_EXERCISE TASK A_
In the passage about aid in Gaza that follows, what four things do thousands of families live without?
------ PASSAGE ------
In Gaza, the crisis has not stopped. Despite the announcement of a ceasefire, violations numbered in the hundreds and the entry of humanitarian aid remained grossly insufficient, irregular and unfair. The war continued to affect people's bodies and living conditions, while hunger, displacement and the destruction of infrastructure made survival a daily struggle.

In this context, thousands of families continued to live without stable access to food, without functioning markets, without income, without cash. Malnutrition rates - especially among childrenə, pregnant women, the elderlyə and persons with disabilities - remained dramatically high.

And then winter came.

Heavy rains flooded tents and makeshift shelters, destroying what little the families had. Living under an impervious tarp, in the cold and mud, has meant exposing oneself to enormous health risks, especially for the most fragile. In Gaza, even the weather has become a threat.

It is within this emergency within the emergency that Un Ponte Per, together with local partners UAWC and Al-Ard, and also thanks to donations that arrived at Christmas 2025, started the new distributions.

The first objective was to respond to an immediate emergency: access to food.

To recently displaced families - often excluded from even the small amount of aid available - we delivered 350 parcels of fresh vegetables, reaching a total of 1,925 people throughout the Gaza Strip.

"The first thing I thought when I saw them was: they finally weigh the right amount," commented Sharif Hamad, Communication Officer of the Water for Gaza Campaign. "The food parcels distributed today weigh more. There is more food inside. And, finally, there are eggs. A simple, essential food, often absent for months. It is not a symbol of abundance, but of regained minimal dignity. It is the difference between surviving and feeding. Between enduring and still being able to take care of your children'.
------ SUPPLIED MATERIAL ------
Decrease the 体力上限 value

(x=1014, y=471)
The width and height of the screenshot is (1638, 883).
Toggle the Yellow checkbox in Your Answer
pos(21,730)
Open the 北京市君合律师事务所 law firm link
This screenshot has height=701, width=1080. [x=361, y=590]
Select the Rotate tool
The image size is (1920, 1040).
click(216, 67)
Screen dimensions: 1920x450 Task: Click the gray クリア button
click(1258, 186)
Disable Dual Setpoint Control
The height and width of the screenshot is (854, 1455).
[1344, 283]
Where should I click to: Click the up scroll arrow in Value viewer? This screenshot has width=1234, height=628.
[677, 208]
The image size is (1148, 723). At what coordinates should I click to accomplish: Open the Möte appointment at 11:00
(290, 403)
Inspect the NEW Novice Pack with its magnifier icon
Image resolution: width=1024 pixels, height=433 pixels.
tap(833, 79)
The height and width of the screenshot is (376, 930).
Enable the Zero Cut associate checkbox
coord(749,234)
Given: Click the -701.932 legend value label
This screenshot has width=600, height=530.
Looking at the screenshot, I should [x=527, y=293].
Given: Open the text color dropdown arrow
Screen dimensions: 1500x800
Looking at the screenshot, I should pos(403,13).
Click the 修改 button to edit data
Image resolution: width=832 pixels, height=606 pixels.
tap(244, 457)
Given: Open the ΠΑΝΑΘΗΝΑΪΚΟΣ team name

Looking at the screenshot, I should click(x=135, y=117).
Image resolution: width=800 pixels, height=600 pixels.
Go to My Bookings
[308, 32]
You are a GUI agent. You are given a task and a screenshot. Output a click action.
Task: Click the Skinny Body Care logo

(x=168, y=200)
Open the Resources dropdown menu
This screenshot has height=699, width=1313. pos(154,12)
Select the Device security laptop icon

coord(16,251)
------
_EXERCISE TASK B_
Which lines of the rows above contain the string "Open"? Report each of them in full, treating case as significant.

_EXERCISE ANSWER A_
Stable access to food, functioning markets, income, and cash.

_EXERCISE ANSWER B_
Open the 北京市君合律师事务所 law firm link
The image size is (1148, 723). At what coordinates should I click to accomplish: Open the Möte appointment at 11:00
Given: Open the text color dropdown arrow
Given: Open the ΠΑΝΑΘΗΝΑΪΚΟΣ team name
Open the Resources dropdown menu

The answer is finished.